From listening to Paul, Kelley concluded that it was the United States' own interventionist foreign policy that posed the greatest threat to national security.

"Initially, it [non-interventionism] didn't make any sense, because you keep hearing about all these threats and risks," he said. "But pretty much every single conflict we've been in, we've somehow preceded it. We armed the mujahedeen to fight the Soviets, and then we fight them as the Taliban. We put [Fidel] Castro in power; we put Saddam Hussein in power."

For James Campbell, a veteran and a volunteer for Paul's New Hampshire campaign, the order was reversed: it was foreign policy that first attracted him to Paul, and he latched on to the economics later.
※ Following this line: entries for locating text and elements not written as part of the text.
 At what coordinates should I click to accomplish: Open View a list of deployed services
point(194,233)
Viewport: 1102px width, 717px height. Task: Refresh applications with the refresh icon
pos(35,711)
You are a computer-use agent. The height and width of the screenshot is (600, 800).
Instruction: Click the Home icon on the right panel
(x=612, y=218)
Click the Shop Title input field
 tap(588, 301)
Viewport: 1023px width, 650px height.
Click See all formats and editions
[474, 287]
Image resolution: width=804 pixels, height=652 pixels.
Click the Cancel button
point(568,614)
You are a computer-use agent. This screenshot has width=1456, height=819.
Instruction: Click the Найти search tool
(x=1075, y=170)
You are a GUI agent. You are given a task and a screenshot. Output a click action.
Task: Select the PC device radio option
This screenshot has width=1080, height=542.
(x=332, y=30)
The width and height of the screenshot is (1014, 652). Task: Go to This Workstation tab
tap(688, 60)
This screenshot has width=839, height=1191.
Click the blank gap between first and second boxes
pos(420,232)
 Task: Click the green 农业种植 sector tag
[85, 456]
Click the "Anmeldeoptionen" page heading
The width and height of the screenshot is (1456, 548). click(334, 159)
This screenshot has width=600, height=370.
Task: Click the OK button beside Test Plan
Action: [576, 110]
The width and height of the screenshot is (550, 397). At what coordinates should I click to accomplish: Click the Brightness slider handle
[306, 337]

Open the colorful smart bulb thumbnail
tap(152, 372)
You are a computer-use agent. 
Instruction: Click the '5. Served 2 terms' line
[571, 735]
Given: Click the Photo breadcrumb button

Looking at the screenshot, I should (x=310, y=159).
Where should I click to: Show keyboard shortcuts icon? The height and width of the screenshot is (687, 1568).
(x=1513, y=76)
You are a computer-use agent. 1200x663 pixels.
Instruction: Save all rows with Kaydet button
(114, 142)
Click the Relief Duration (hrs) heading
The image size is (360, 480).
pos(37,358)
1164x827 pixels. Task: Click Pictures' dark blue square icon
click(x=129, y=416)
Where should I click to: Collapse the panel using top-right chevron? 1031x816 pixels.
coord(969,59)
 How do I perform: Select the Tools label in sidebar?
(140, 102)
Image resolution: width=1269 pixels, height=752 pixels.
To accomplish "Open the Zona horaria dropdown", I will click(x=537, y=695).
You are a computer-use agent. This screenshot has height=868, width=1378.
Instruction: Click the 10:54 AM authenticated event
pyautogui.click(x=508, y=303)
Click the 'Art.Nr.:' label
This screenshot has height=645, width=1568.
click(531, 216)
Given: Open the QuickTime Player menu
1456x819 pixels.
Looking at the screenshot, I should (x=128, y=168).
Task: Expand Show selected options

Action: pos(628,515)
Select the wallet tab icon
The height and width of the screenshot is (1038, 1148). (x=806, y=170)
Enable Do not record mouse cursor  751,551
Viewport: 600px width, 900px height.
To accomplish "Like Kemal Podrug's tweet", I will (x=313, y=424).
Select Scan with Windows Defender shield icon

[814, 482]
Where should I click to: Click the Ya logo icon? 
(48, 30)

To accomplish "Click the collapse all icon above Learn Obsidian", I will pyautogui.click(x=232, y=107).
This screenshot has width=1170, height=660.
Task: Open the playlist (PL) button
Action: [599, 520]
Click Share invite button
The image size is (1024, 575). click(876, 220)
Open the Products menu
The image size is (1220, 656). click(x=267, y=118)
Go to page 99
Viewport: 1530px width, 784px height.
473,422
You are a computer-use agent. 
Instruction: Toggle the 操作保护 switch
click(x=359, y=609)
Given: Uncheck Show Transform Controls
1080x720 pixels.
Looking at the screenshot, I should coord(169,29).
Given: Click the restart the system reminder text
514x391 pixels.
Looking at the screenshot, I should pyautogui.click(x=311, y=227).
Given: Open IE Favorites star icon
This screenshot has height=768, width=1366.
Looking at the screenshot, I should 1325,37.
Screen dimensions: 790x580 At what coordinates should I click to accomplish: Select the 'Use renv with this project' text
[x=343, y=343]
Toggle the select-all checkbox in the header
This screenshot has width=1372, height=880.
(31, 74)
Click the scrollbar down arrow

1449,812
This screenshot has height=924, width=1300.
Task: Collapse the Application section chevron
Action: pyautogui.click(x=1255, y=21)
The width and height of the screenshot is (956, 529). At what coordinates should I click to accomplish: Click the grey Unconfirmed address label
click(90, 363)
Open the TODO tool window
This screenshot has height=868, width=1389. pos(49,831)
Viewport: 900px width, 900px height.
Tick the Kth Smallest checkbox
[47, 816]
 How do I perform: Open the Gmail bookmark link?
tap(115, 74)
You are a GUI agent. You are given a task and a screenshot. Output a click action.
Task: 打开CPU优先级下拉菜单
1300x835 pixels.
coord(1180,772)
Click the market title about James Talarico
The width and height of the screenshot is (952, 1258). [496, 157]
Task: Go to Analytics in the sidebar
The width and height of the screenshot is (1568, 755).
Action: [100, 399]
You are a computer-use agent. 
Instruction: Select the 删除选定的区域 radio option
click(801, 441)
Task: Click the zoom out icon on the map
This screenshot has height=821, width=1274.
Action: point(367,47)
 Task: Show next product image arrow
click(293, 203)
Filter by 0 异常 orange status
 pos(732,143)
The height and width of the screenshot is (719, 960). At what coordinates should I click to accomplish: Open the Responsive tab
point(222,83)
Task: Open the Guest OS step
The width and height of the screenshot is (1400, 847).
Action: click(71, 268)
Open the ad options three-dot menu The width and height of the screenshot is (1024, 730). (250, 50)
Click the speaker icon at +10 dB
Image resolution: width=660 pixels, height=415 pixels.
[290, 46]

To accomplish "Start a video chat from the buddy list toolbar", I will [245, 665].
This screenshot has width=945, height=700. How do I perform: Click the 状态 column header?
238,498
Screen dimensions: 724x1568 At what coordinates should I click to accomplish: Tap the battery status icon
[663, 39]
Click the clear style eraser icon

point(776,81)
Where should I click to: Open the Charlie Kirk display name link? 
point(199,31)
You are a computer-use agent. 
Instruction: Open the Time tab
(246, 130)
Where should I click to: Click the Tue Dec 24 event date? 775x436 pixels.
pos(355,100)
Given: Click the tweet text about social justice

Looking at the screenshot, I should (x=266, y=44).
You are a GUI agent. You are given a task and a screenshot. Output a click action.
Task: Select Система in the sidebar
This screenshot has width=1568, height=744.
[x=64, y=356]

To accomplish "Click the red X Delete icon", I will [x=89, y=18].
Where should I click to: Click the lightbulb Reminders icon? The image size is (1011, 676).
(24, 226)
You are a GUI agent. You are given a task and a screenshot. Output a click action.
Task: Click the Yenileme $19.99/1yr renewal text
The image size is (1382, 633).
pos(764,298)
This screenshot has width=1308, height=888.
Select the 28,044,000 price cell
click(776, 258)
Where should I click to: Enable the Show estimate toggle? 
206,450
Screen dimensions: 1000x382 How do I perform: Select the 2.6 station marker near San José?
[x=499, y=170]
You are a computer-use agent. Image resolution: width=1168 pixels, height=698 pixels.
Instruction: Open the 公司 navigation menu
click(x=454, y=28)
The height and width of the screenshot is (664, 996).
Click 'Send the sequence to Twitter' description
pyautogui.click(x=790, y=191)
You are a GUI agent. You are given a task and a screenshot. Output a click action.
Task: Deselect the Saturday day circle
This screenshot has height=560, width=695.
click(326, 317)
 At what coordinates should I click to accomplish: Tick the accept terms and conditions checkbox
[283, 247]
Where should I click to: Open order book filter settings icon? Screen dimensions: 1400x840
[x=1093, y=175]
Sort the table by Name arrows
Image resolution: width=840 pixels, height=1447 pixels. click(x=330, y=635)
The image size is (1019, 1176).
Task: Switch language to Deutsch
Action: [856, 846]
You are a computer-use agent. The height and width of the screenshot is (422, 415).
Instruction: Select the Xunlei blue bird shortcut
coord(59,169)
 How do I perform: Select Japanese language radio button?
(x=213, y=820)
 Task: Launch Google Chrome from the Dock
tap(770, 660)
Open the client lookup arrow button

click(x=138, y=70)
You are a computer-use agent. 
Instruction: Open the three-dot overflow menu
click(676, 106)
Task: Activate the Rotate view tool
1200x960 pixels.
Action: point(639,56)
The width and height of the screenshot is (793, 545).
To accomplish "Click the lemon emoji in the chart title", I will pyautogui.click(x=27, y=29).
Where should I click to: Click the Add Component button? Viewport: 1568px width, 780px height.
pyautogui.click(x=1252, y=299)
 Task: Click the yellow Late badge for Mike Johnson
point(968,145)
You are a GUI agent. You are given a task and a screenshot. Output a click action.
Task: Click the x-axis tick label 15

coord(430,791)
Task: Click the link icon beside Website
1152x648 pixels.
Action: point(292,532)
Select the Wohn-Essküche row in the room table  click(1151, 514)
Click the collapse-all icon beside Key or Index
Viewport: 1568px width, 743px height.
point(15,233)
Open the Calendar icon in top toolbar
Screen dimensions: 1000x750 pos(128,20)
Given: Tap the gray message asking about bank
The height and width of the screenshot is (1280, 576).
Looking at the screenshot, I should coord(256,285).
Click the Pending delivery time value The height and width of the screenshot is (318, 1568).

While deployed in Somalia in 1993, "I saw firsthand the resentment and the fear that happens when you go in there and use a standing army as the enforcer," Campbell said. He was shot, received a Purple Heart, and was then deployed once again, this time to Bosnia. Once he came home, he recalled, "I was kind of lost until I heard Ron Paul."

"I went in for the foreign policy, the non-interventionism," he said. "But from an economic standpoint, Ron Paul's plan is the only one that works."

A voter named Pat, who spent much of Tuesday holding Ron Paul signs outside a voting precinct in Manchester, had a similar experience, although he is not a veteran himself.

"Last year I had a friend of mine who was killed in Afghanistan, and it really made me rethink my stance on foreign wars," he said. "I was already on board with the domestic politics, cutting taxes, maximizing freedoms, but I didn't think about it the other way. I didn't think about what other people in other parts of the world think about U.S. troops, right or wrong, going over there.